Rstudio Git commit window

- the files that are about to be committed are listed in the top left window
- the lower window shows the changes that you have made. Old versions in red and new versions in green
- the window to the top right is for the commit message
- the commit button completes the commit
- Push sends this commit to GitHub

RStudio Git history window

- The top window lists all commits on the currently active branch. Highlight a commit by clicking on it
- The lower grey window shows details of the currently highlighted commit, including date, SHA and commit message
- The bottom box shows the differences made in the highlighted commit

Introduce yourself to Git

Before using git for the first time, introduce yourself by opening a terminal and entering.

> git config --global user.name 'Jane Smith'
> git config --global user.email 'js45@le.ac.uk'

This is a one-time action.

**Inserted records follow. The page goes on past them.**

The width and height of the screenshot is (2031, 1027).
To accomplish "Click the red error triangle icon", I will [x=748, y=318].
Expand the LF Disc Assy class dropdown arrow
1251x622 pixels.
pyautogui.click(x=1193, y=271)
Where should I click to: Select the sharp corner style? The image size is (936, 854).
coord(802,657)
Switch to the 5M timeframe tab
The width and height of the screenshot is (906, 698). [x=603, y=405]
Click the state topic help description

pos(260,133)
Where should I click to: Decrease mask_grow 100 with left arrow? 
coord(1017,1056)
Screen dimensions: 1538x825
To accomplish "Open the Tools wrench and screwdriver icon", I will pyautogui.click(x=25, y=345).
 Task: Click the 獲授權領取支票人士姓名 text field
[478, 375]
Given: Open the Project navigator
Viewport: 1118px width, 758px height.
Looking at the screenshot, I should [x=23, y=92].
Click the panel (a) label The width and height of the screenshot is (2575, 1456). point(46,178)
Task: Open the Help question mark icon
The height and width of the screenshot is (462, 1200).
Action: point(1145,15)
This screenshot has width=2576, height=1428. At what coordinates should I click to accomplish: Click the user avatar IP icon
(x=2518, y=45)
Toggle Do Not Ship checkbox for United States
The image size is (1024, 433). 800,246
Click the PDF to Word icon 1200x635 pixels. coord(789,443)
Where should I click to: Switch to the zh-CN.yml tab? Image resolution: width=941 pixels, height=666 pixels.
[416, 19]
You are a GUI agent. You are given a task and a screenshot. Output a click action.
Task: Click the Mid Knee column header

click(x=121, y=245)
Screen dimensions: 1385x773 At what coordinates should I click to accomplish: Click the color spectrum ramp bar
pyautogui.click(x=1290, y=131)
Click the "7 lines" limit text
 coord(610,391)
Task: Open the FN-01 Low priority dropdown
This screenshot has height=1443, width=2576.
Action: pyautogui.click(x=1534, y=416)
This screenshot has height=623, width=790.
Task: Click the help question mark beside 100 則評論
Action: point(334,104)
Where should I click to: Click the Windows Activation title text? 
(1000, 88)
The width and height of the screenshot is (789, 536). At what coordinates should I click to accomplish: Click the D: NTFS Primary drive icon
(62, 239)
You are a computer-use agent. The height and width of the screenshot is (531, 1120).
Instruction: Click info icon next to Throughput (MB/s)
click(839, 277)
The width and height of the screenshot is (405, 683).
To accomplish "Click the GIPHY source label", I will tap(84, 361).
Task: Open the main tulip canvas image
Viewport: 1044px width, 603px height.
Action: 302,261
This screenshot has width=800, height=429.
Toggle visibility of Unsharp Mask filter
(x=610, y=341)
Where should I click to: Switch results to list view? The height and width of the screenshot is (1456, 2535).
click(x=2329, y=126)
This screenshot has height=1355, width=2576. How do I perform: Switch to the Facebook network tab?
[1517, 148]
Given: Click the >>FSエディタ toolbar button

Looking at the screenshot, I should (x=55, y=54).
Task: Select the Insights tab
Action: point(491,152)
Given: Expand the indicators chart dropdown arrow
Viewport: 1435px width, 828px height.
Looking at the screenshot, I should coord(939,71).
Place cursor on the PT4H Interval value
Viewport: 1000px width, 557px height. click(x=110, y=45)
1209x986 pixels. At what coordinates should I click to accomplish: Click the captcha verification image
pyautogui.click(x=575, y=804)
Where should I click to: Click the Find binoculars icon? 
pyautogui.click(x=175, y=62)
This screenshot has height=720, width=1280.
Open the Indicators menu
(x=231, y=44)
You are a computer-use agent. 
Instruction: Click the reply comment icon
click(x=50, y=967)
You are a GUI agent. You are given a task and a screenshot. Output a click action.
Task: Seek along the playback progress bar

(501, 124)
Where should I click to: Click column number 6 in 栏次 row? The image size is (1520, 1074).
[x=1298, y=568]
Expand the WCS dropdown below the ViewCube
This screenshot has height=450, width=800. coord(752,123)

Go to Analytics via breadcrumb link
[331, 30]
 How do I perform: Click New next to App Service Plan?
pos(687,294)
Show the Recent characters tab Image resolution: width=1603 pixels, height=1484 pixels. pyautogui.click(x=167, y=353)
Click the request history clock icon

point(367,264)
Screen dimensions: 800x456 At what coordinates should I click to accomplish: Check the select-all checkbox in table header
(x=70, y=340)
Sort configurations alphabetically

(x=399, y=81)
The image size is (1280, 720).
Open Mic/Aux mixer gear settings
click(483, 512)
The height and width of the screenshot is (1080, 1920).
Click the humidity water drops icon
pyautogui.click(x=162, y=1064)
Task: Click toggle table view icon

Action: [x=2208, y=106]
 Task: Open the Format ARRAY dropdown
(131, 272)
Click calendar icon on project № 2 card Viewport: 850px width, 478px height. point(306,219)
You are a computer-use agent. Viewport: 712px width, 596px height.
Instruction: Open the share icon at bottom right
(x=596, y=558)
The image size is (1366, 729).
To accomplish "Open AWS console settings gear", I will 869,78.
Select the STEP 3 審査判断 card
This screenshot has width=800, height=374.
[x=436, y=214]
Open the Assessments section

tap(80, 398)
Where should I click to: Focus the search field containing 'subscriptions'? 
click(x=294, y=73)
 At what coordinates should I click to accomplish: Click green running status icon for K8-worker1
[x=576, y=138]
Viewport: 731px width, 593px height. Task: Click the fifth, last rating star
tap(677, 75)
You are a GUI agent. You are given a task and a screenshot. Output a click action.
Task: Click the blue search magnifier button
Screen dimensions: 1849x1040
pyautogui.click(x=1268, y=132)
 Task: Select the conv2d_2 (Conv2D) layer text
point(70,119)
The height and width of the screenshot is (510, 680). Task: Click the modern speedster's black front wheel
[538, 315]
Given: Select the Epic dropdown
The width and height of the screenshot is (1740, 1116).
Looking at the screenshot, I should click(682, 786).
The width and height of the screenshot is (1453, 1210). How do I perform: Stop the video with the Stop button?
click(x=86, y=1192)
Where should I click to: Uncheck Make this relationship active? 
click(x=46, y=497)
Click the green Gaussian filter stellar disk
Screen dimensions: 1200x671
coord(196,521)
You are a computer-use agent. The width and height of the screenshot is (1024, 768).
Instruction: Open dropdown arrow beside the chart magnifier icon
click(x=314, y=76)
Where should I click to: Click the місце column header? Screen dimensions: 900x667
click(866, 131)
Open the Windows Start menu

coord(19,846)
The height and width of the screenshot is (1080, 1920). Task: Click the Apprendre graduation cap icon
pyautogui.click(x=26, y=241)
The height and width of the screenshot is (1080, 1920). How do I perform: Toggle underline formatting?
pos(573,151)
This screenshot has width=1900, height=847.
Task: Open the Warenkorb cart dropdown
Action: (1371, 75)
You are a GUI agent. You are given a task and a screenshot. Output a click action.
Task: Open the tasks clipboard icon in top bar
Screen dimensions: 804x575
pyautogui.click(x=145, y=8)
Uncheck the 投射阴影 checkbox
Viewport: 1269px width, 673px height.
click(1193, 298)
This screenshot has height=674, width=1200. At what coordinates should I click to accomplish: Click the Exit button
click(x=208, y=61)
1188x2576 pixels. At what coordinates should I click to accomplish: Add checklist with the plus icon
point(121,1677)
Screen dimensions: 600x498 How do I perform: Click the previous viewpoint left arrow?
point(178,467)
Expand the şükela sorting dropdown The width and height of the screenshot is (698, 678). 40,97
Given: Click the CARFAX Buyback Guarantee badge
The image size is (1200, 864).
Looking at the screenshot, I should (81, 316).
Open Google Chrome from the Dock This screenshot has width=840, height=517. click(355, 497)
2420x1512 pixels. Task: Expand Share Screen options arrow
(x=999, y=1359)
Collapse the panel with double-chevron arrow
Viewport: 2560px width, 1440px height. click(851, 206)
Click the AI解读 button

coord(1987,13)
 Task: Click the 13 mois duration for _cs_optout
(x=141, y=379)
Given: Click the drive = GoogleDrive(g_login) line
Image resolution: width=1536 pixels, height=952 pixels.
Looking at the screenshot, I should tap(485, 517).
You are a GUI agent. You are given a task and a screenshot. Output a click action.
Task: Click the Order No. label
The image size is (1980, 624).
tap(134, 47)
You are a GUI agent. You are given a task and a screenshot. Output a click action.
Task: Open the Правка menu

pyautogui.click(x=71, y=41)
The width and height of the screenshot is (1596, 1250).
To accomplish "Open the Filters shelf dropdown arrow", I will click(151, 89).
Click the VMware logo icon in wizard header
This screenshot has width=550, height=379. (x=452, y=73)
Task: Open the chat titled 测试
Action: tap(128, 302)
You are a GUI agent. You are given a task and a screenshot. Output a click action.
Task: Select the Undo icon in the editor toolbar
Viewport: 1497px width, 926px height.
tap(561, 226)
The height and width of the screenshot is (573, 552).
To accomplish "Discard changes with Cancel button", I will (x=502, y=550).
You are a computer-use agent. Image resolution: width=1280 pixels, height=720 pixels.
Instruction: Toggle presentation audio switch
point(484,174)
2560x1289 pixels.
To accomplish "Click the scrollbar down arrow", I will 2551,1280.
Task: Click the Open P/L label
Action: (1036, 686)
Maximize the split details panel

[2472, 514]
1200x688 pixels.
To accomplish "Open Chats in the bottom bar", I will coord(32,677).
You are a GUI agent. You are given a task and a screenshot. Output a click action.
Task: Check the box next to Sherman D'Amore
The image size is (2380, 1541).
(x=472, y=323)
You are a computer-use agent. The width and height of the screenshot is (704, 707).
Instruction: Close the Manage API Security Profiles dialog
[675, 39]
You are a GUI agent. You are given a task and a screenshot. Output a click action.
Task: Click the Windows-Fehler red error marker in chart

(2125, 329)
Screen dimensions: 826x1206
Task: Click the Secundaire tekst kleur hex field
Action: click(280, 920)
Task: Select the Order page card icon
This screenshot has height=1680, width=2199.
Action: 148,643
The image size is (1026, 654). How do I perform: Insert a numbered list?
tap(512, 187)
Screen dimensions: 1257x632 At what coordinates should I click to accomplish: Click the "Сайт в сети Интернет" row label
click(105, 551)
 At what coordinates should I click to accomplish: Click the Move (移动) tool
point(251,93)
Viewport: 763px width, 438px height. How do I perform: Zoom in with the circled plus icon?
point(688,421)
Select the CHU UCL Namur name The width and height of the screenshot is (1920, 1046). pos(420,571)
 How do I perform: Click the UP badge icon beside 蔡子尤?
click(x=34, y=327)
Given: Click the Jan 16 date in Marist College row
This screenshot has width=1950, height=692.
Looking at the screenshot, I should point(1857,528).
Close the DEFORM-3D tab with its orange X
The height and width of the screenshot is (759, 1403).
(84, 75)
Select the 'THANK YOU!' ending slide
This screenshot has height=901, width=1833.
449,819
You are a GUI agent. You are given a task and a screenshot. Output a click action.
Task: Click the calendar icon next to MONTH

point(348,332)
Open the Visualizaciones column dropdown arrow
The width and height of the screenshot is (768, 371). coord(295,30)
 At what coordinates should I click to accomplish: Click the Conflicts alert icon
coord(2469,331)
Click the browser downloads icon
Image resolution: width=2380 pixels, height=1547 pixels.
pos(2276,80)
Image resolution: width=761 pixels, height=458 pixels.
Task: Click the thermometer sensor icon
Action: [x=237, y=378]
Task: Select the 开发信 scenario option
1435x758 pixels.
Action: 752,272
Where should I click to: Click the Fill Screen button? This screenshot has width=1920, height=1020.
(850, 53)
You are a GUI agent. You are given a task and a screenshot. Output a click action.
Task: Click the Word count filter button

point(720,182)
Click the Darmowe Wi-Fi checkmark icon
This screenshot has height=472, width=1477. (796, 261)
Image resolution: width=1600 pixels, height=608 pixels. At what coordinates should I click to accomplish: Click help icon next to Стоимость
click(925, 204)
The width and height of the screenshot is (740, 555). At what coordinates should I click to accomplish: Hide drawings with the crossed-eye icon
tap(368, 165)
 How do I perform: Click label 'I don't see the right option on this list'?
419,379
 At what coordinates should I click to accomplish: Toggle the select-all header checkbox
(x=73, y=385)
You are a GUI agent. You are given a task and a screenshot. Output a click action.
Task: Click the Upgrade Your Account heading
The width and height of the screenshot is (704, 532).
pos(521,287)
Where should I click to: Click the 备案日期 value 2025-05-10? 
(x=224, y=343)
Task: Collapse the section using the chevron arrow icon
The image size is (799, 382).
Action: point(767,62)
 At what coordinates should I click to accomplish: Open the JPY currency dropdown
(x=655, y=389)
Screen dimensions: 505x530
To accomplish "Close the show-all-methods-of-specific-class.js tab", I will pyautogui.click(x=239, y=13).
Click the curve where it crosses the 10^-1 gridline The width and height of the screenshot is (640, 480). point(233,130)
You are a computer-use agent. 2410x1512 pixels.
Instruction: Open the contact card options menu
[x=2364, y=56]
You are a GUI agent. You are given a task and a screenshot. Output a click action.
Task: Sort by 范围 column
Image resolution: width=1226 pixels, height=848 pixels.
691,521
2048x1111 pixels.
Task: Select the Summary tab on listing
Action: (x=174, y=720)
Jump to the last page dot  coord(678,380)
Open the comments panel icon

Git will remember you, even when you work on a different project.

The details that you enter are attached to all of your repositories.

Open a New Git Repo

Within an RStudio Project

With the project active use the menus Tools - Project Options and select the Git/SVN tab. Select Git in the version control systems box.

RStudio will need to restart for Git to be initiated. When it returns you will see the .gitignore file and a Git pane added to the Environment pane. The archive .git has also been created, but it is hidden to discourage you from messing with it. RStudio will remember that git is being used for this project.

Outside of RStudio

Open a terminal and type

> cd Z:/Projects/newCode
> git init

The first line moves the terminal focus to the place where you want the repo and the second line creates the repository. Git will archive files in Z:/Projects/newCode or its subdirectories.

Edit .gitignore

.gitignore is a text file that list files and file types that you do not want to archive. It can be edited using any text editor including the Editor in RStudio.

Each file or file type goes on a new line. A line containing myFile.xlsx would exclude that specific file. A line with *.xlsx would exclude all files with the .xlsx extension. A line with temp/ would exclude all files in the temp folder. A line that begins # is treated as a comment.

There are many other types ways to specify which files to exclude, but they are rarely needed.

Stage and Commit in Git

Within an RStudio Project

With the project active, click the Git pane and you will see a list of files that have changed since your last commit, excluding those ruled out by .gitignore. Git notices files that you have edited, files that you have created and files that you have deleted.

Select the files that you want to archive and stage them by checking the boxes next to the files. Usual practice is to stage everything that has changed. Click the commit button to open the commit window. Enter a descriptive commit message that will enable you to identify this commit in future, then press the commit button.

Outside of RStudio

Open a terminal and type

> git add .
> git commit -m "Initial Commit"

git add stages files, in this case the full stop means stage everything that is eligible, but you could name individual files or use the * as a wildcard; git add *.R means stage all R scripts. You might have several lines of git add for different files. git commit does just that and adds the commit message that follows -m.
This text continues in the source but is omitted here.